### TASK TO COMPLETE
Reproduce the entries word for word, from their very beginning through the line that contains "svg-text: SID is", and omit the pictures.
-- INFORMATION follows --
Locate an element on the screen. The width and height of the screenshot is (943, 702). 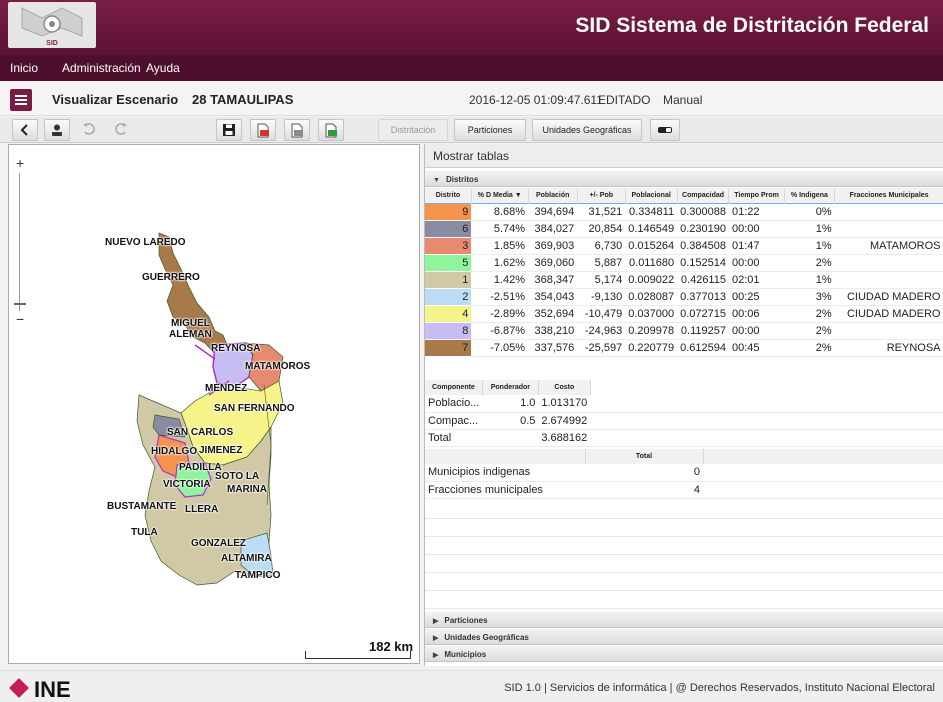
svg-text: SID is located at coordinates (52, 44).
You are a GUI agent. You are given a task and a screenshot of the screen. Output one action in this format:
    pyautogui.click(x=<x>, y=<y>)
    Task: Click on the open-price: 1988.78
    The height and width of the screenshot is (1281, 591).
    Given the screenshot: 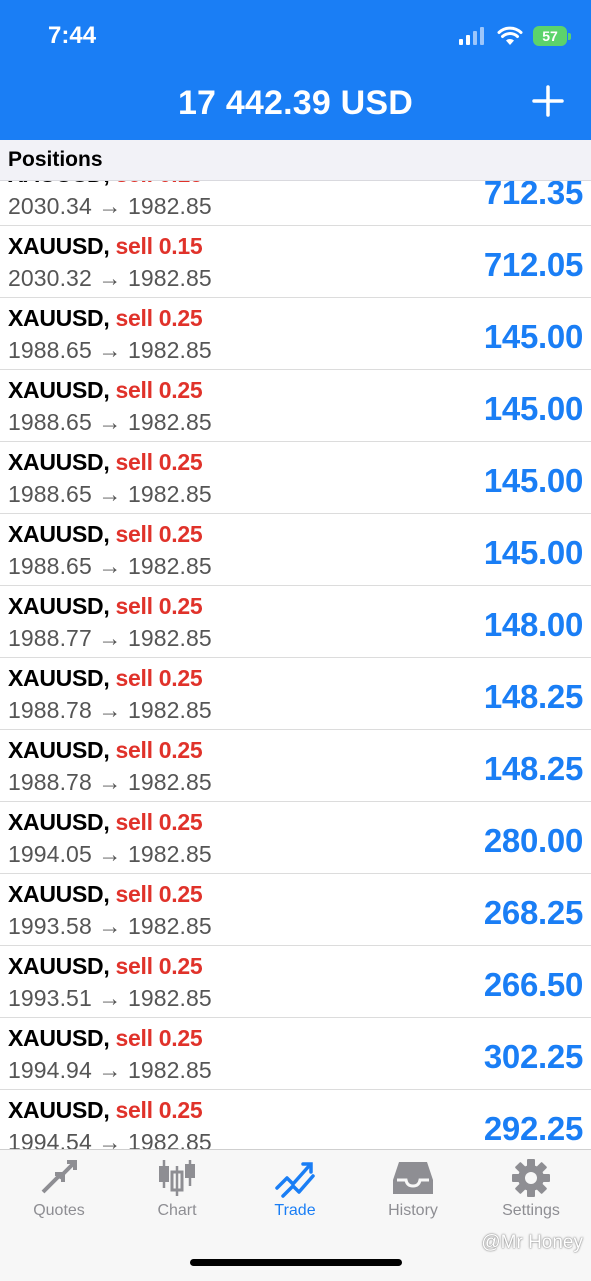 What is the action you would take?
    pyautogui.click(x=50, y=710)
    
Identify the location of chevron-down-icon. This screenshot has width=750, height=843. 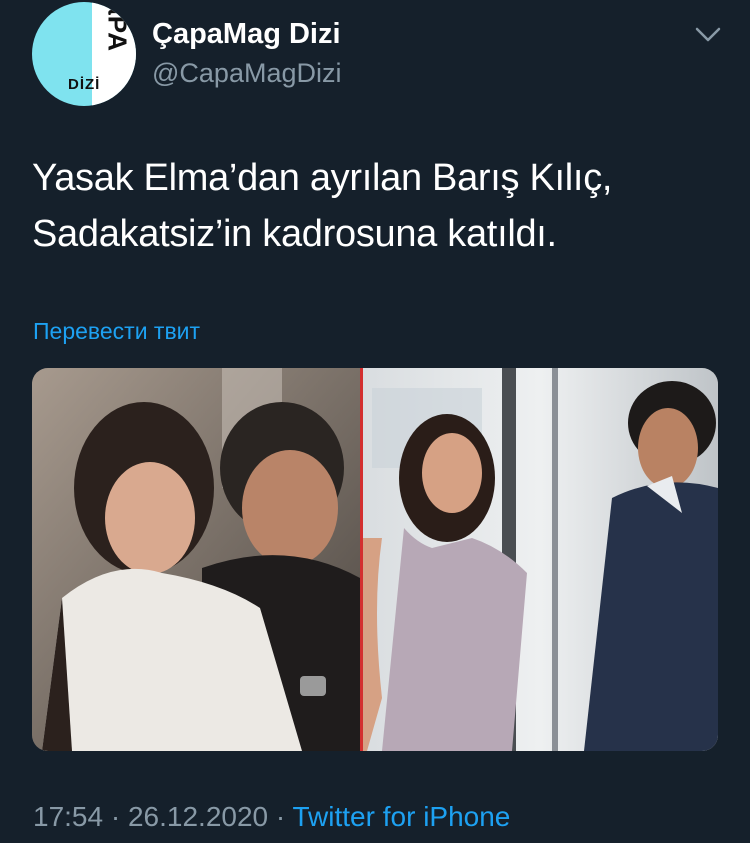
-- INFORMATION concluded --
### TASK RESPONSE
Locate an element on the screen. The width and height of the screenshot is (943, 702). 
svg-text: SID is located at coordinates (52, 44).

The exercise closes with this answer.